Some investment options offer high returns with higher risk, while others have greater security but lower returns. As a senior citizen, it might be a good idea to invest in a portfolio that combines the two prudently. When it comes to safe investments, senior citizens have traditionally relied heavily on fixed deposits to secure their post-retirement future. However, as RBI lowers interest rates to a record low, the yield from traditional saving instruments such as fixed deposits have decreased significantly.
Therefore, as a senior citizen, you should explore all available alternatives and choose the one that offers the best return for your preferred period of investment. Here are 7 attractive investment options for senior citizens in India.
1. Pradhan Mantri Vaya Vandana Yojana: Operated by the Life Insurance Corporation of India (LIC), this is an investment pension with low risk. With a policy term of 10 years, the scheme is available till 31 March 2023. For FY21, you will get an interest of 7.4% p.a. Under this scheme, the maximum you can invest is Rs 15 lakh. For a pension of Rs 12,000 per annum, the minimum investment required is Rs 1,56,658.
2. Post Office Senior Citizens Saving Scheme (SCSS): This government-backed scheme has a tenure of 5 years (extendable by another 3 years) and returns 7.4% by way of interest. You can start off with a minimum deposit of Rs 1000 and go up to a maximum of Rs 15 lakh in multiples of Rs 1000. SCSS accounts offer much higher returns than regular bank savings deposits.
3. RBI Floating Rate Savings Bonds 2020: Issued by the government, this RBI savings bond gives you interest of 7.15% p.a. As these bonds have a floating rate, the interest rate is reset every six months. The bonds are issued in electronic form. Subscription has been opened in 16 banks, including public sector banks and a few private ones. These bonds, with a tenure of 7 years, require a minimum investment of Rs 1000. You can invest in multiples of Rs 1000, with no maximum limit prescribed.
4. Corporate Fixed Deposits: Though corporate fixed deposit (FD) interest rates may have fallen in recent months, they still provide flexibility and higher rates than bank FDs.
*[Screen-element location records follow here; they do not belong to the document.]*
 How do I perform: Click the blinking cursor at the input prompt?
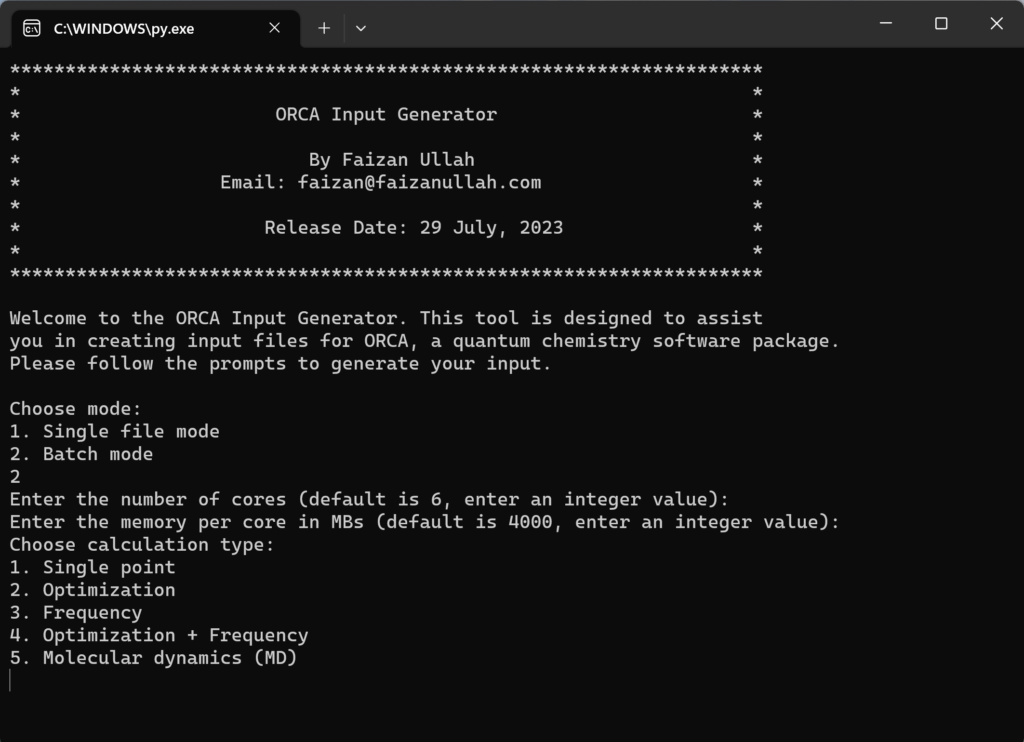click(11, 680)
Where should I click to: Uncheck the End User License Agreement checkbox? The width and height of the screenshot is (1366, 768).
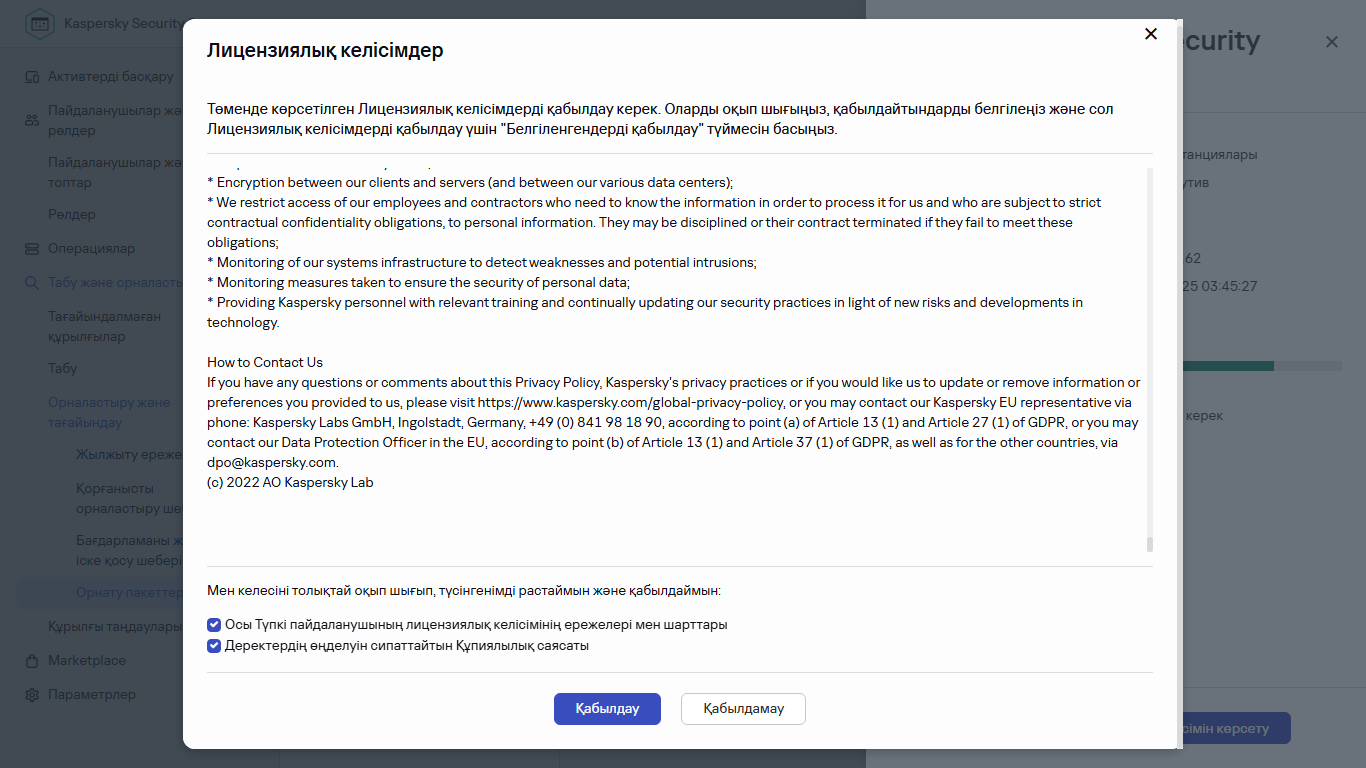(214, 625)
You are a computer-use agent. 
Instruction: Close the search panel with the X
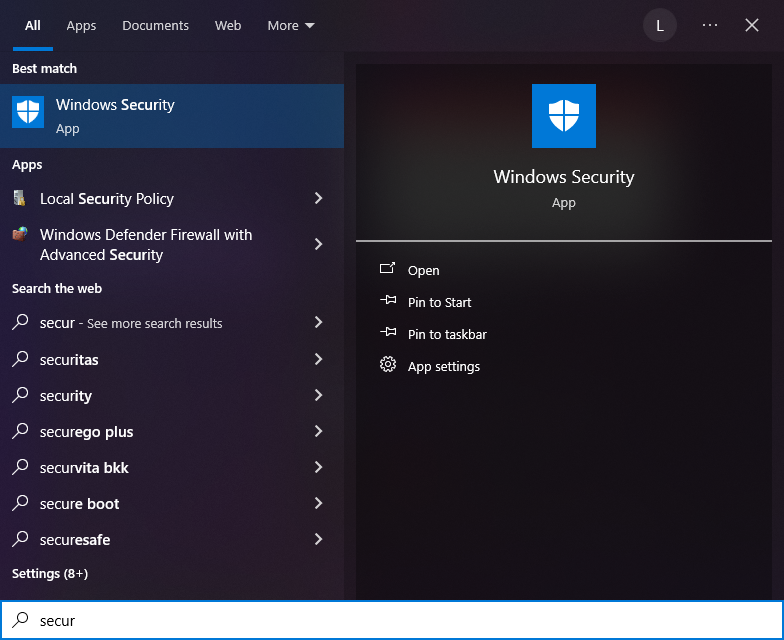click(x=752, y=25)
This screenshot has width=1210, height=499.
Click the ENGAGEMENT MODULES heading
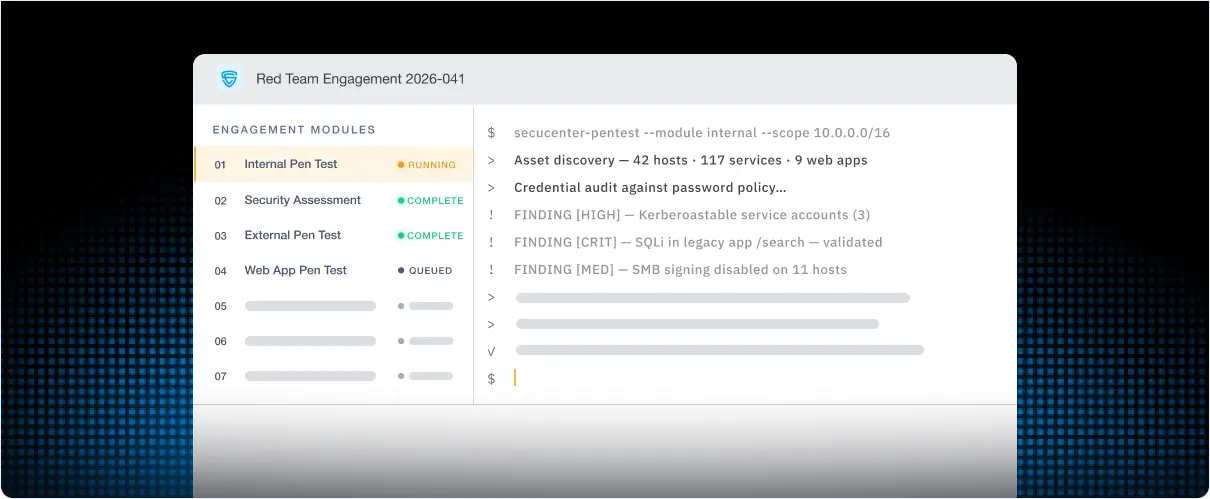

For instance, Shriram City's cumulative FD scheme offers 8.09% p.a. interest, with an additional 0.4% p.a. for senior citizens; this means an effective yield of 10.53% for senior citizens. Compare tenures and rates to decide which company's FD works best for you. The tenure is usually 1–5 years, and for most companies that minimum deposit is Rs 5000 or higher. It is highly advisable to check a company's rating before investing in its FD.
5. Post Office Monthly Income Scheme: India Post offers a scheme that is popular among the country's senior citizens. If you are looking for a source of regular income, here’s a scheme that will give you a 6.6% interest p.a., paid monthly. Though it has a lock-in tenure of 5 years, premature withdrawal is allowed on the payment of a small penalty. The minimum investment is Rs 1000, and you can invest in multiples of Rs 1000 up to a maximum of Rs 4.5 lakh (single account) or Rs 9 lakh (joint account).
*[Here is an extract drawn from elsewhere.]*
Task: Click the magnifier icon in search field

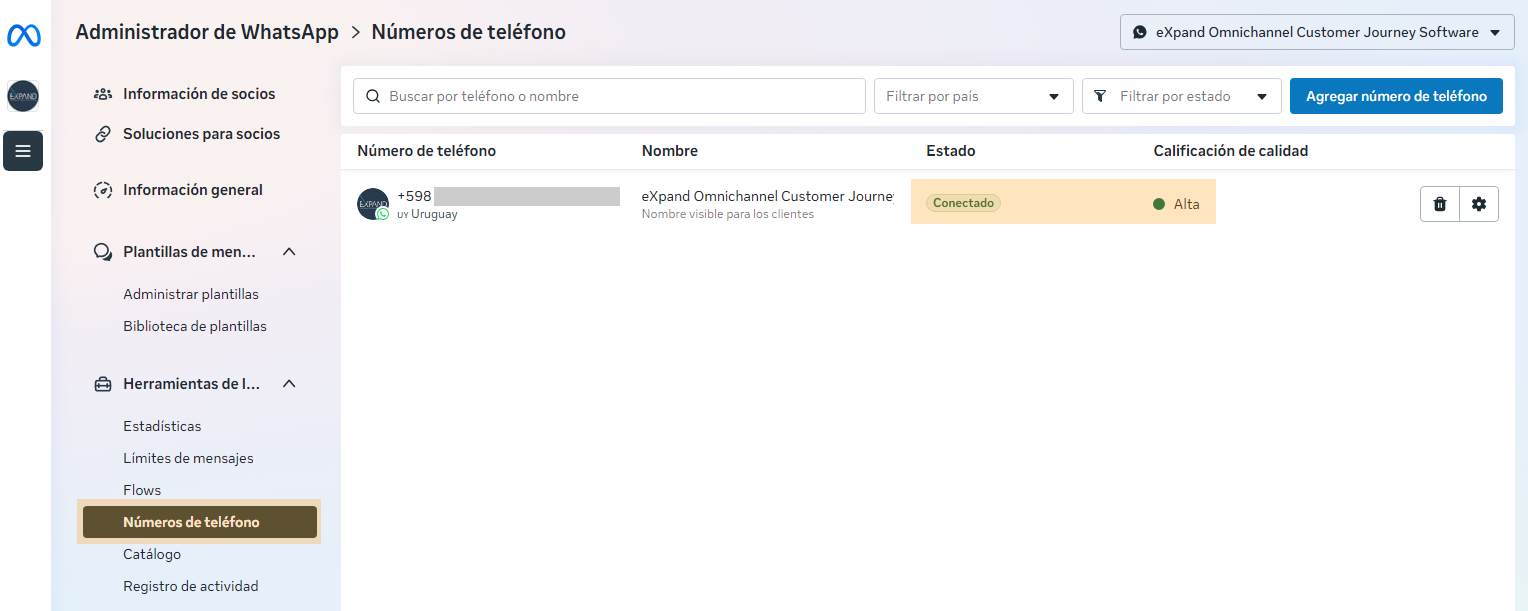Action: coord(373,97)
6. National Savings Certificate: This tool can give you a safe investment avenue while helping you save taxes. You can start with a minimum investment of Rs 1000 with no upper limit, and there is a lock-in period of 5 years. Interest is payable at 6.8%, compounded annually and payable at maturity.
7. Post Office Recurring Deposit: Post office investments are government-backed and considered safe, offering guaranteed returns. The recurring deposit (RD) has a tenure of 5 years and you will have to make monthly investments. After the latest rate revision, you would earn a 5.8% interest per annum, and you can start with a minimum deposit of Rs 100.
It must be noted that investment for senior citizens is not always about earning a high interest rate. The lock-in period, ease of maintenance, and deposit and withdrawal procedures are also important considerations. In the options listed above, senior citizens will find an alternative that is likely to meet most of their preferred parameters.